The sports arena complied with Americans with Disabilities Act regulations by having wheelchair seating all around the top level. However, the ADA also stipulates that wheelchair users should not be isolated from other spectators, and I was isolated. If I had known I could only sit on the top level, I could have made different arrangements. The situation ended happily though; read to the end of the post!
The Americans with Disabilities Act was signed into law 32 years ago this month. Disability is more prevalent than you may realize. According to the Centers for Disease Control and Prevention’s Disability and Health Data System, 26% of adults in the U.S. have some type of disability; that’s one in four people. Among people aged 65 and older, two in five have a disability. The ADA prohibits discrimination against individuals with disabilities in all areas of public life, including jobs, schools, transportation, and all public and private places that are open to the public. The ADA thus provides legal incentive to add things like larger parking spaces, curb cutouts, and ramps into buildings, not to mention elevators and wheelchair-accessible seating.
The ADA helps those born with disabilities, those who acquire them later in life, and those without disabilities. For example, an automatic door helps people with strollers, supply deliveries, and people with temporary injuries.
The ADA is wonderful and necessary, but it can’t fully solve the barriers people with disabilities face. For example, one time I wanted to shop at a little boutique within a converted railway station. There was a curb cutout onto the sidewalk, and a ramp to the front door, but someone had put large plants on each side of the door, blocking my ability to get to the door and inside. My mom wrote a letter to the company managing the building explaining the issue. The next time we drove by, the plants were gone. If people know someone with disabilities (or have a disability themselves), they’re more likely to design and decorate with disability concerns in mind.
I would love to see larger doorways and hallways everywhere. It would be good for walker and wheelchair users, strollers, and those assisting others, not to mention social distancing when desired. The spirit of the ADA is to include people with disabilities in all aspects of life, and treat them as valuable members of the community. An attitude of genuine inclusion will always be needed and appreciated.

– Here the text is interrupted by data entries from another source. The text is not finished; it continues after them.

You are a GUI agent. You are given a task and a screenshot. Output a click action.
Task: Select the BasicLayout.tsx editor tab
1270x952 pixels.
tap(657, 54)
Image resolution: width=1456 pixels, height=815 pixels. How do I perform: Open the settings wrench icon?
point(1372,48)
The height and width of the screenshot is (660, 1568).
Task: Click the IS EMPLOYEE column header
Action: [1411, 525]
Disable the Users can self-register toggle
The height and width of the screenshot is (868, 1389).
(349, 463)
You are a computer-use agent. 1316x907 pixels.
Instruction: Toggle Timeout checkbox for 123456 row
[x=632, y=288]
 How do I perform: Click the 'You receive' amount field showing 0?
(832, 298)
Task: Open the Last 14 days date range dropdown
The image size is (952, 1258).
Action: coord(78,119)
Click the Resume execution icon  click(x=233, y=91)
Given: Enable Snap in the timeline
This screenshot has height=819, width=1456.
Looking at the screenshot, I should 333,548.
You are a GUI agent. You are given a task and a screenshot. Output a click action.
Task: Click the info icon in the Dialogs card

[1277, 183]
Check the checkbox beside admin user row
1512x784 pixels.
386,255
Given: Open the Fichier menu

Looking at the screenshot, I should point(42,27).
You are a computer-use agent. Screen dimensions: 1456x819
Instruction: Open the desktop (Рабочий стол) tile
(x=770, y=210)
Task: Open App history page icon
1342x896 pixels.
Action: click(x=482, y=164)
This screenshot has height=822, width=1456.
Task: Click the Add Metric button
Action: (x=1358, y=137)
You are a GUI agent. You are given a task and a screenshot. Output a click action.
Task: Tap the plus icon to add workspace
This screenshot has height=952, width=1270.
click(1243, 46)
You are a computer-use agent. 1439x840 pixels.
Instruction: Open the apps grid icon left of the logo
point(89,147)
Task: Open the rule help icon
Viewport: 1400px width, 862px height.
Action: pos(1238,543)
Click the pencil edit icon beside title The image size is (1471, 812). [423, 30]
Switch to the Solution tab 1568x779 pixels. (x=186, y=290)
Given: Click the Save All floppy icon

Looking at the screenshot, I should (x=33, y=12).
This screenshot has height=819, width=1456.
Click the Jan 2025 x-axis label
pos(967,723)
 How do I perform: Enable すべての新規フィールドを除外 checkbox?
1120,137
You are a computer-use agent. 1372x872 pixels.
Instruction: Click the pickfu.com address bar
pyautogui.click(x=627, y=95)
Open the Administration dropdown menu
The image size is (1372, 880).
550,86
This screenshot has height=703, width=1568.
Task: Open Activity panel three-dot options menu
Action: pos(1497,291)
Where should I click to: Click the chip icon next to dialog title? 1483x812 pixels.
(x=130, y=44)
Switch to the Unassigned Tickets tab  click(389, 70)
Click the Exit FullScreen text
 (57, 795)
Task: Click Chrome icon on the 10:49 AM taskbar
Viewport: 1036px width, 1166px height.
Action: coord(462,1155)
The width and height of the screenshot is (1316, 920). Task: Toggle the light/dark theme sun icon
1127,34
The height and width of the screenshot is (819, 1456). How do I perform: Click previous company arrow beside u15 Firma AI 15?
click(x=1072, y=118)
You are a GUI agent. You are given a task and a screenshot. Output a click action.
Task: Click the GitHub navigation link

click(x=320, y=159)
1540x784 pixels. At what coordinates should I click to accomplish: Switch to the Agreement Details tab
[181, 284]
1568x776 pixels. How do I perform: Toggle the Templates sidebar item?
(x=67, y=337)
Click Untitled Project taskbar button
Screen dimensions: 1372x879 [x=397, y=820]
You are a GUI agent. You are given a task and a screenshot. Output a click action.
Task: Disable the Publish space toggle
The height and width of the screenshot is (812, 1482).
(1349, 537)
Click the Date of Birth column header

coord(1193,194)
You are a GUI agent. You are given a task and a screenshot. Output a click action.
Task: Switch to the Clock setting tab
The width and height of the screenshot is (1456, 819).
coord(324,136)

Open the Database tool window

The Americans with Disabilities Act of 1990 has greatly impacted me, and so has other disability rights legislation. These laws allowed me to enter the public school system and learn along with my peers. My elementary school installed an elevator to get me to the music room, and the art teacher came to the regular classroom since the art room wasn’t accessible. In middle school, an automatic door was installed so I could enter the building independently. In high school, I was issued an elevator key to get to my upstairs classes. I attended a public university and graduated Magna cum Laude, and I am currently employed part-time. The ADA laid the groundwork for me to cheer for a volleyball team to my heart’s content, and for the team to show kindness to me in return.
Although I watched the state semifinals in the nosebleed section on Friday night, the coach made arrangements for me to sit with the team during the state finals on Saturday afternoon. When the girls lifted the runner-up trophy together, I was right there with them.